WHAT TO WORK ON: Reproduce every entry precisely as written.

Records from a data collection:

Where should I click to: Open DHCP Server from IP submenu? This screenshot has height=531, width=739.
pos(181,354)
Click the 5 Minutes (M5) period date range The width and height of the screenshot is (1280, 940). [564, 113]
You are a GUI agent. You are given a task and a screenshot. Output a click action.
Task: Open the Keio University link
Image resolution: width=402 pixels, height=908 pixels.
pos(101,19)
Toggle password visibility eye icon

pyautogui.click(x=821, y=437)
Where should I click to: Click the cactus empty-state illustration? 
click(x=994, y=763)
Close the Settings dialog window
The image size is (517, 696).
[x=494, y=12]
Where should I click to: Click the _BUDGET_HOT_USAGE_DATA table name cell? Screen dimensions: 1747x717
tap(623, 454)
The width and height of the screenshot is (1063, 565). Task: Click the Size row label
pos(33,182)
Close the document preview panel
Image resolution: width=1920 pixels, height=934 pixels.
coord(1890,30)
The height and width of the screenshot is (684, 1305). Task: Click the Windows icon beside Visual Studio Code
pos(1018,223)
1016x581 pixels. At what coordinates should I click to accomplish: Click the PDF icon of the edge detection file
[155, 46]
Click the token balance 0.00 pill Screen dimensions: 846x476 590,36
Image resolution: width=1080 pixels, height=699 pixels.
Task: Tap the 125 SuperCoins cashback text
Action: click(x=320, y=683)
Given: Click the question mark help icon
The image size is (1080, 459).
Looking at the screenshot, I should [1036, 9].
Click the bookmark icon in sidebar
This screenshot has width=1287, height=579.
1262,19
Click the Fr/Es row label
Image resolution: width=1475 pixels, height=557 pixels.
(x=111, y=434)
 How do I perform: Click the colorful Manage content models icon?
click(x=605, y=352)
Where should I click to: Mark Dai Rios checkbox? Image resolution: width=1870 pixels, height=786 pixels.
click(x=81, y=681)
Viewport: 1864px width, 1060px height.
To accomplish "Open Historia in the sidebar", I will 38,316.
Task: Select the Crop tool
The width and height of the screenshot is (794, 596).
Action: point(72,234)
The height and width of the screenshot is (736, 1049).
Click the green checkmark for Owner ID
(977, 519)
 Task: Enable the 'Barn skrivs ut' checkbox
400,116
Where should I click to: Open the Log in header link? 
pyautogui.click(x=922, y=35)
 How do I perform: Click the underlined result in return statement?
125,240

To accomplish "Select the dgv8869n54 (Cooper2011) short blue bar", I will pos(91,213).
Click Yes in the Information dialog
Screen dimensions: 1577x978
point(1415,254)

RESPONSE TO THE EXERCISE:
Where should I click to: Open DHCP Server from IP submenu? This screenshot has height=531, width=739.
pos(181,354)
Click the 5 Minutes (M5) period date range The width and height of the screenshot is (1280, 940). [564, 113]
You are a GUI agent. You are given a task and a screenshot. Output a click action.
Task: Open the Keio University link
Image resolution: width=402 pixels, height=908 pixels.
pos(101,19)
Toggle password visibility eye icon

pyautogui.click(x=821, y=437)
Where should I click to: Click the cactus empty-state illustration? 
click(x=994, y=763)
Close the Settings dialog window
The image size is (517, 696).
[x=494, y=12]
Where should I click to: Click the _BUDGET_HOT_USAGE_DATA table name cell? Screen dimensions: 1747x717
tap(623, 454)
The width and height of the screenshot is (1063, 565). Task: Click the Size row label
pos(33,182)
Close the document preview panel
Image resolution: width=1920 pixels, height=934 pixels.
coord(1890,30)
The height and width of the screenshot is (684, 1305). Task: Click the Windows icon beside Visual Studio Code
pos(1018,223)
1016x581 pixels. At what coordinates should I click to accomplish: Click the PDF icon of the edge detection file
[155, 46]
Click the token balance 0.00 pill Screen dimensions: 846x476 590,36
Image resolution: width=1080 pixels, height=699 pixels.
Task: Tap the 125 SuperCoins cashback text
Action: click(x=320, y=683)
Given: Click the question mark help icon
The image size is (1080, 459).
Looking at the screenshot, I should [1036, 9].
Click the bookmark icon in sidebar
This screenshot has width=1287, height=579.
1262,19
Click the Fr/Es row label
Image resolution: width=1475 pixels, height=557 pixels.
(x=111, y=434)
 How do I perform: Click the colorful Manage content models icon?
click(x=605, y=352)
Where should I click to: Mark Dai Rios checkbox? Image resolution: width=1870 pixels, height=786 pixels.
click(x=81, y=681)
Viewport: 1864px width, 1060px height.
To accomplish "Open Historia in the sidebar", I will 38,316.
Task: Select the Crop tool
The width and height of the screenshot is (794, 596).
Action: point(72,234)
The height and width of the screenshot is (736, 1049).
Click the green checkmark for Owner ID
(977, 519)
 Task: Enable the 'Barn skrivs ut' checkbox
400,116
Where should I click to: Open the Log in header link? 
pyautogui.click(x=922, y=35)
 How do I perform: Click the underlined result in return statement?
125,240

To accomplish "Select the dgv8869n54 (Cooper2011) short blue bar", I will pos(91,213).
Click Yes in the Information dialog
Screen dimensions: 1577x978
point(1415,254)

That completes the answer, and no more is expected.